No need to belabor the point here. This stock is clearly overpriced. Benchmark is right to downgrade it.

Up on Expedia
Moving to the travel sites stories, we begin with Expedia, just upgraded to "positive" by Susquehanna. According to, Susquehanna argued that analysts are lowballing the likely earnings at Expedia in both this year and the next. "Even using conservative assumptions," says the analyst, Expedia is likely to beat earnings by a good 3% to 4% in each year. Susquehanna said that should be good enough to push these shares as high as $90 over the course of the coming year.

If Susquehanna is correct, that should work out to about a 17% profit for investors who buy Expedia at today's prices -- plus an extra 0.8% from the dividend. Not a bad profit at all, then. But is Susquehanna right?

It very well might be. I'll explain: Valued at 33 times "earnings" today, Expedia shares don't look particularly cheap on the surface. But the company generates significantly more free cash flow from its business than shows up on Expedia's income statement as GAAP "net income." Free cash flow for the past year amounted to $571 million, which was about 77% ahead of net income. It has also helped Expedia to build up an enormous cash stash. At last count, the company had nearly $1 billion more cash than debt on its balance sheet.

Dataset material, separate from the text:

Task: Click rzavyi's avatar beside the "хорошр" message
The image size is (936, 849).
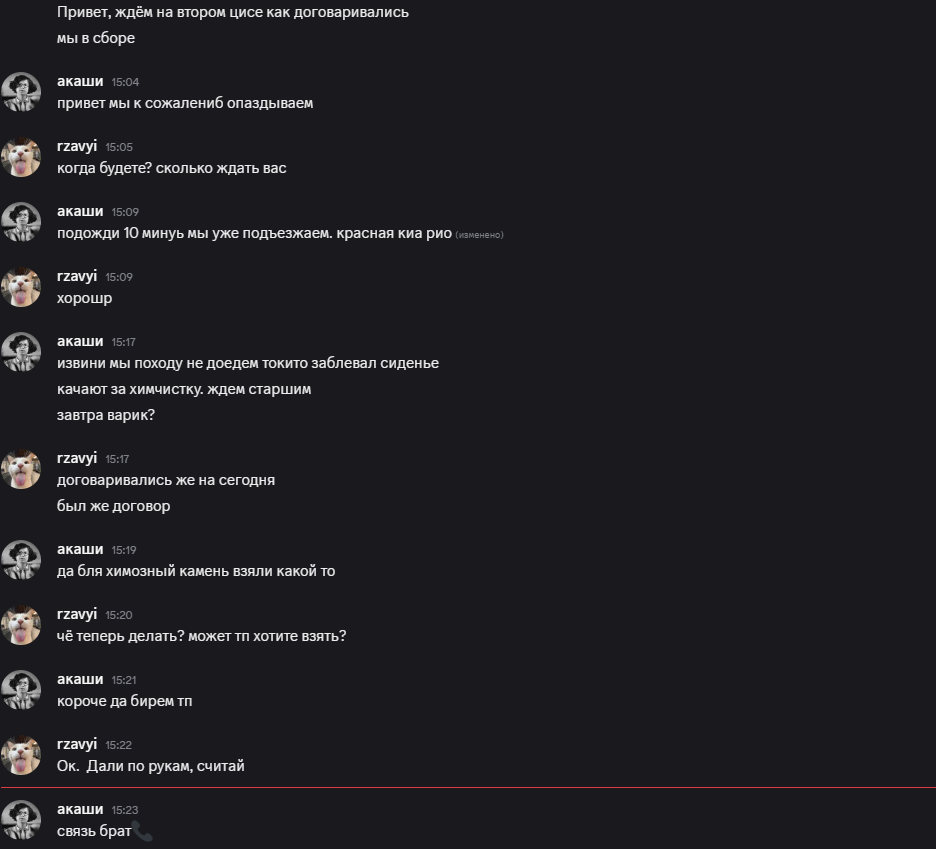Action: coord(21,287)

This works out to a company that trades for an enterprise value of just 15.3 times annual free cash flow, which is cheap if Expedia hits consensus growth targets of 17% annualized (as reported by S&P Capital IQ). It's even cheaper if Susquehanna is right that analysts are lowballing the growth number. Factor in the modest dividend yield on top of the undervalued shares, and I think Susquehanna just might have found itself a winner here.

Can Orbitz run circles 'round Expedia?
Meanwhile, at the same time as Susquehanna was recommending that investors buy Expedia, rival investment banker UBS was urging investors to pile into shares of Expedia competitor Orbitz. Quoting from again: "We believe Orbitz provides investors with exposure to a leading player in the domestic online travel market, with a long runway ahead for its hotel business, particularly given the recent introduction of a new loyalty rewards program. ... Visitors to Orbitz's sites come with a strong intent to purchase travel. ... Additionally, Orbitz's unique loyalty program encourages increased mobile (lower remarketing costs) & hotel bookings (higher take rates)."

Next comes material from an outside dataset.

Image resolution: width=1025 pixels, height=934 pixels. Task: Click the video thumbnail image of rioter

Like Susquehanna on Expedia, UBS argued that the Street is underestimating Orbitz's growth potential. UBS projected revenue growth alone of 7% annualized over the next few years. Estimates for earnings growth, as cited on S&P Capital IQ, call for 18% compounding growth over the next five years -- an even faster rate than is projected for Expedia.

Perhaps best of all, while Orbitz, like Expedia, looks overpriced when valued on P/E, the company generates so much more free cash flow ($95 million over the past year) than it reports as net income ($13 million) as to make Orbitz arguably an even better bargain than its rival. Value the company on free cash flow, as Orbitz shares sell for a price-to-free cash flow ratio of less than 10. On 18% growth, that sounds like a huge bargain.

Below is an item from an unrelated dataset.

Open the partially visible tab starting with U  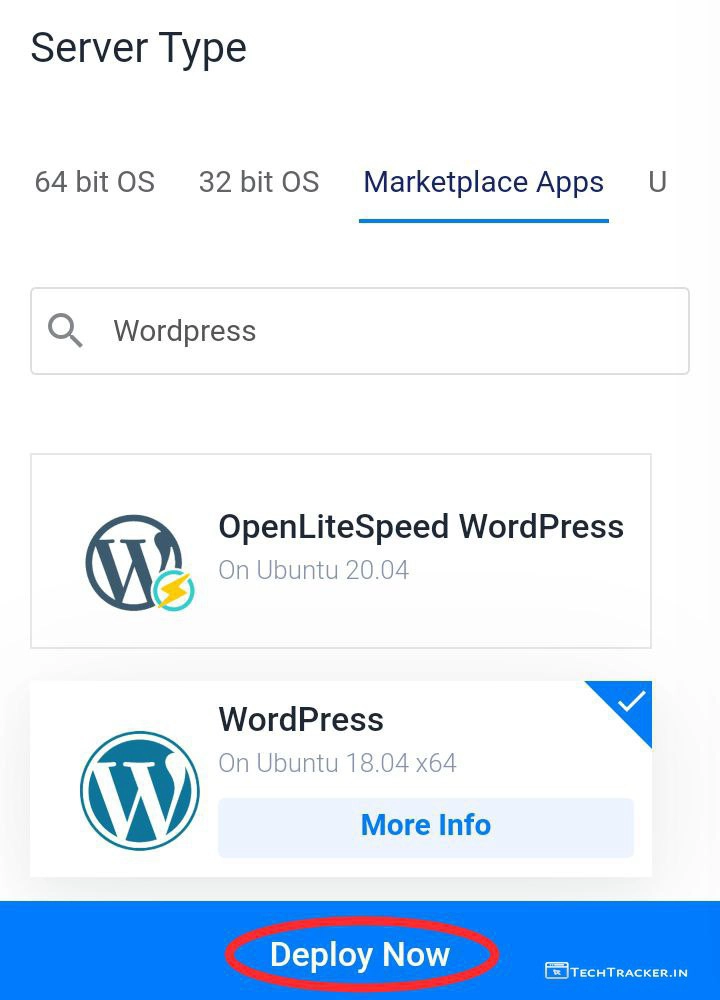pos(657,182)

Granted, Orbitz has a couple of negatives that don't afflict Expedia. Orbitz pays no dividend, and its balance sheet shows more debt than cash. But on balance, the stock still looks like a winner.

Rich Smith has no position in any stocks mentioned, and doesn't always agree with his fellow Fools. Case in point: The Motley Fool both recommends and owns shares of AeroVironment.